▶ _GOAL_
Please rewrite all of the entries below as a numbered list, leaving out any blank lines.

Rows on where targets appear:
= = = = =

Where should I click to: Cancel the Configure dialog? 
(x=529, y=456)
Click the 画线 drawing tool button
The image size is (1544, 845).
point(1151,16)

= = = = =

▶ _WRITTEN SOLUTION_
1. Where should I click to: Cancel the Configure dialog? 
2. (x=529, y=456)
3. Click the 画线 drawing tool button
4. The image size is (1544, 845).
5. point(1151,16)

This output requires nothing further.